Bepaalde personen die niet worden vertegenwoordigd door een gemachtigde die beroepsmatig rechtsbijstand verleent, mogen per post beroep in cassatie instellen. Dit zijn natuurlijke personen en verenigingen waarvan de statuten niet zijn opgenomen in een notariële akte.
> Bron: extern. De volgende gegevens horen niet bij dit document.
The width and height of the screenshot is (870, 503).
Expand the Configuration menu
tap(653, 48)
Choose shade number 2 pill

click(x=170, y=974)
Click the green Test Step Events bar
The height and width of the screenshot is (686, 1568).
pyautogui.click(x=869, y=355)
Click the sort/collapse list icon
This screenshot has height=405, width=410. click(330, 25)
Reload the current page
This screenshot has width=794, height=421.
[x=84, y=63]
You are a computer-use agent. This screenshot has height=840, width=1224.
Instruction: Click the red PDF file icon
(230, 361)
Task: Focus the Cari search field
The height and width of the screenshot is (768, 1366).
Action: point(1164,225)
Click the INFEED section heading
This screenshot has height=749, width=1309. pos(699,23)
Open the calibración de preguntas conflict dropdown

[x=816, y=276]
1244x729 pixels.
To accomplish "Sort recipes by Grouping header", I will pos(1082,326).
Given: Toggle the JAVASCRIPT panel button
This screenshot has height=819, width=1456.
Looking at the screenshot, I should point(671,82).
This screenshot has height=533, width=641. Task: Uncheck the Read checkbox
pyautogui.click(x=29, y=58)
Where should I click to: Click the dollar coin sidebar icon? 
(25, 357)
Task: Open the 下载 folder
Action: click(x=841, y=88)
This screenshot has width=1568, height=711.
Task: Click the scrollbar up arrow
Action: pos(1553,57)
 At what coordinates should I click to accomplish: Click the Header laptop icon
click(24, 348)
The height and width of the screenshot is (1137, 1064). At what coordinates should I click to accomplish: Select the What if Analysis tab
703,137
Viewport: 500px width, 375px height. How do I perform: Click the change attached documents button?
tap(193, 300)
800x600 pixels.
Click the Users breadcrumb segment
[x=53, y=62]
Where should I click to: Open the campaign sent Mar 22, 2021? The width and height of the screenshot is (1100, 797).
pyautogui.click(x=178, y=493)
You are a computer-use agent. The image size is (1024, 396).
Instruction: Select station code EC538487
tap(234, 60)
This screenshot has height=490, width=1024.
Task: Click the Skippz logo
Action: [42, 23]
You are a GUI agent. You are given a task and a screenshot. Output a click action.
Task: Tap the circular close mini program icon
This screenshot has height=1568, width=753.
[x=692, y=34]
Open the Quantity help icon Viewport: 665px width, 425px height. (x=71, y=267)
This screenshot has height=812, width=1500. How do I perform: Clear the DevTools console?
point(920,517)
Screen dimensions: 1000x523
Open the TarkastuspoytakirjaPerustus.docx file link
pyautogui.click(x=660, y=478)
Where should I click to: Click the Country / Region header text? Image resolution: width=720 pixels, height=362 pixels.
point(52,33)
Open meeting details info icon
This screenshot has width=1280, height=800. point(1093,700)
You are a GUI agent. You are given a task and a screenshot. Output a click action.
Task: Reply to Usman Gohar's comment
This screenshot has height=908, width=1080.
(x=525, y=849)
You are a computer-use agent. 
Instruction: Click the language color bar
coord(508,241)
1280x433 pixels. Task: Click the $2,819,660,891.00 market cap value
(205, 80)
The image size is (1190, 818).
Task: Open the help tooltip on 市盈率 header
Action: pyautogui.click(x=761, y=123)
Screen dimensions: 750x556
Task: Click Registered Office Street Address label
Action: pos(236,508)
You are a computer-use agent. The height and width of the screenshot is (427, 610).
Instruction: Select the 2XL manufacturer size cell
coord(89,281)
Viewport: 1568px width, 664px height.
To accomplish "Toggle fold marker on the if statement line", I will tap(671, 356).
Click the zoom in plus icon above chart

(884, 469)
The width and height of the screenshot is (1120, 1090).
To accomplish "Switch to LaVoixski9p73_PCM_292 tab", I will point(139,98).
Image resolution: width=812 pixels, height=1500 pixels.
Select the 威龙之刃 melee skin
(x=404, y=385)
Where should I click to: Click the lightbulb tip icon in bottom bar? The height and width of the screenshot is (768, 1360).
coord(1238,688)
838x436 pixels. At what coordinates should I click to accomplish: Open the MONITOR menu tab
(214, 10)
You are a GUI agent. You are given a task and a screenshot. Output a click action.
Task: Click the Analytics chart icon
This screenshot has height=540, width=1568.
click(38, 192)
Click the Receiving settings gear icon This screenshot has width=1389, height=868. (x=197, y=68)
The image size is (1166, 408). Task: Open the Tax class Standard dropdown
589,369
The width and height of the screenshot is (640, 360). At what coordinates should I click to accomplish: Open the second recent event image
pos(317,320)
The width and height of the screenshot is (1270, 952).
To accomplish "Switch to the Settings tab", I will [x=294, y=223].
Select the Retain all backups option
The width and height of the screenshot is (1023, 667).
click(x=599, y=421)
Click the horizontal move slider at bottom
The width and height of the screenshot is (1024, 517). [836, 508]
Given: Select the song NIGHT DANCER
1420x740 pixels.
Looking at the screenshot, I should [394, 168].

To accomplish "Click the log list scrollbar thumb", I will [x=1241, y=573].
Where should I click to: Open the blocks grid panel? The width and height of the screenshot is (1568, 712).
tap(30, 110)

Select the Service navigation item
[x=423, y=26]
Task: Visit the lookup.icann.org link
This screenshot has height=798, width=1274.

Als zij geen gebruik willen maken van digitaal procederen kunnen deze personen het beroepschrift in cassatie sturen aande Hoge Raad der Nederlanden (belastingkamer), Postbus 20303, 2500 EH Den Haag.
Alle andere personen en gemachtigden die beroepsmatig rechtsbijstand verlenen, zijn in beginsel verplicht digitaal te procederen (zie www.hogeraad.nl).
Bij het instellen van beroep in cassatie moet het volgende in acht worden genomen:

1 - bij het beroepschrift wordt een afschrift van deze uitspraak gevoegd;

2 - (alleen bij procederen op papier) het beroepschrift moet ondertekend zijn;

3 - het beroepschrift moet ten minste het volgende vermelden:

a. - de naam en het adres van de indiener;
b. - de dagtekening;
c. - de vermelding van de uitspraak waartegen het beroep in cassatie is gericht;
d. - de gronden van het beroep in cassatie.
Voor het instellen van beroep in cassatie is griffierecht verschuldigd. Na het instellen van beroep in cassatie ontvangt de indiener een nota griffierecht van de griffier van de Hoge Raad. In het cassatieberoepschrift kan de Hoge Raad verzocht worden om de wederpartij te veroordelen in de proceskosten.